> **Extract to read**:
· · · ·
Algebra Chapter 0, exercise 1.3

Question

My question concerns the answer to exercise 1.3:

Given a partition $P$ on a set $S$, show how to define a relation $\sim$ on $S$ such that $P$ is the corresponding partition.

My answer is:

We can define the relation $\sim$ such that $P$ is the corresponding partition as let $X \in P$, if $a \in X$ and $b \in X$ then $a \sim b$.

Is that enough?

I found this online, but they show $P = P_\sim$. Is that necessary?

Define, for $a,b\in S$, $a\sim b$ if and only if there exists an $X\in\mathscr{P}$ such that $a\in X$ and $b\in X$. We will show that $\mathscr{P} = \mathscr{P}_{\sim}$.

• ($\mathscr{P}\subseteq\mathscr{P}_{\sim}$). Let $X\in \mathscr{P}$; we want to show that $X\in\mathscr{P}_{\sim}$. We know that $X$ is nonempty, so choose $a\in X$ and consider $[a]_{\sim}\in\mathscr{P}_{\sim}$. We need to show that $X=[a]_{\sim}$. Suppose $a'\in X$ (it may be that $a'=a$.) Since $a,a'\in X$, $a\sim a'$, so $a'\in[a]_{\sim}$. Now, suppose $a'\in > [a]_{\sim}$. We have $a'\sim a$, so $a'\in X$. Hence $X=[a]_{\sim}\in > \mathscr{P}_{\sim}$, so $\mathscr{P}\subseteq\mathscr{P}_{\sim}$.

• ($\mathscr{P}_{\sim}\subseteq\mathscr{P}$). Let $[a]_{\sim}\in\mathscr{P}_{\sim}$. From exercise I.1.1 we know that $[a]_{\sim}$ is non-empty. Suppose $a'\in[a]_{\sim}$. By definition, since $a'\sim a$, there exists a set $X$ such that $a,a'\in X$. Hence $[a]_{\sim}\subseteq X$. Also, if $a,a'\in X$ (not necessarily distinct) then $a\sim a'$. Therefore, $\mathscr{P}_{\sim}\subseteq\mathscr{P}$, and with 1. we get that the sets $\mathscr{P}$ and $\mathscr{P}_{\sim}$ are equal.

Answer 1

What you found online is just saying an easy thing in an overly complicated manner.
· · · ·
(Data taken from a collection)

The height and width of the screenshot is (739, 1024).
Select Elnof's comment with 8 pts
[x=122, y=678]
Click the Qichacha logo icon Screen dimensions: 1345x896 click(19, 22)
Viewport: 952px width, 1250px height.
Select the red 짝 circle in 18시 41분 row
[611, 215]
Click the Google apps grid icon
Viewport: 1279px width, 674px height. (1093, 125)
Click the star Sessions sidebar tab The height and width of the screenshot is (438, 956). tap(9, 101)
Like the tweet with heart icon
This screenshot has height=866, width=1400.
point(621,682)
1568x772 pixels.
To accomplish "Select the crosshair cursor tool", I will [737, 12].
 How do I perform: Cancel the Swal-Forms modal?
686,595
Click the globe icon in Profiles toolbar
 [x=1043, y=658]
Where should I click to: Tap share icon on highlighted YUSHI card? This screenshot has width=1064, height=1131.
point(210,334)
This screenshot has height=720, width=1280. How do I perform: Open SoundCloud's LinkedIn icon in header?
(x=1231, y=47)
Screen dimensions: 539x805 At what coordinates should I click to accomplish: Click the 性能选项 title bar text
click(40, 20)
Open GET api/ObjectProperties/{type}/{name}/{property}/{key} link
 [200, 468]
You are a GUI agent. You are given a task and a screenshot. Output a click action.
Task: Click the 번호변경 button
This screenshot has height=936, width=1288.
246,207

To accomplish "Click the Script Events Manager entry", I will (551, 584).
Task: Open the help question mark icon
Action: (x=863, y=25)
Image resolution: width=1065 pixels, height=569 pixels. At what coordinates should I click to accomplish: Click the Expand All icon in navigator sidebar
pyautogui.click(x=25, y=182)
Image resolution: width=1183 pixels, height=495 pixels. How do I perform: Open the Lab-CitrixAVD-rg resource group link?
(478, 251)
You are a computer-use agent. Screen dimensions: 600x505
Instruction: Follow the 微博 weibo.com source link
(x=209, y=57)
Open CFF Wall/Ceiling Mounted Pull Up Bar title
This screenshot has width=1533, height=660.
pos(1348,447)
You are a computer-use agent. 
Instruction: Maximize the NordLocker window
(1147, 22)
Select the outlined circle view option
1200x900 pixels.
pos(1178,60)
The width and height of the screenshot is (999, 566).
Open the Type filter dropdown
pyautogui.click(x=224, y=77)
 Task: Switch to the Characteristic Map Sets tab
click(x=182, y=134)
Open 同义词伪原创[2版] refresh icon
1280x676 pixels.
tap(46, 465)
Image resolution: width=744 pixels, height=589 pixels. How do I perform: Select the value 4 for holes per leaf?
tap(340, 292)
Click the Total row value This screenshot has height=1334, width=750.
· · · ·
> **Tasks**:
1) Echo the exercise 1.3 thread word for word, starting at "Algebra Chapter 0, exercise" and ending at "Is that enough?".
2) List every heading that appears in the exercise 1.3 thread.
3) Pick up the exercise 1.3 thread after its last sentence and carry it on.
The material plays no role in this work.

> **Answers to the problems**:
1)
Algebra Chapter 0, exercise 1.3

Question

My question concerns the answer to exercise 1.3:

Given a partition $P$ on a set $S$, show how to define a relation $\sim$ on $S$ such that $P$ is the corresponding partition.

My answer is:

We can define the relation $\sim$ such that $P$ is the corresponding partition as let $X \in P$, if $a \in X$ and $b \in X$ then $a \sim b$.

Is that enough?

2)
Algebra Chapter 0, exercise 1.3
Question
Answer 1

3)
Given a partition $P$, the relation you are looking for is just: $a$ is equivalent to $b$ iff there exists some set in the partition such that both $a$ and $b$ belong to it.

Now the proof that this is actually the relation you are looking for goes this way:

Given an element $a$, it must belong to some set in the partition, call it $X_a$. Then, if $b$ is equivalent to $a$, it must belong to $X_a$. Conversely, every element in $X_a$ is equivalent to $a$. To conclude, you can observe that every set in the partition is non empty, by def of partition. So you have that each set in the partition is exactly the equivalence class of some element, and that each equivalence class belongs to the partition

Answer 2

Your answer is correct, it's the correct partition, but you do need to prove that the partition arising from the equivalence relation is exactly equal to the given partition.

It may seem obvious, but the point of the exercise is to familiarize yourself with the partition-relation correspondence. So you need to make sure they have exactly the same equivalence classes, (i.e. there's an $X$ for every $[a]_\sim$ and an $[a]_\sim$ for every $X$)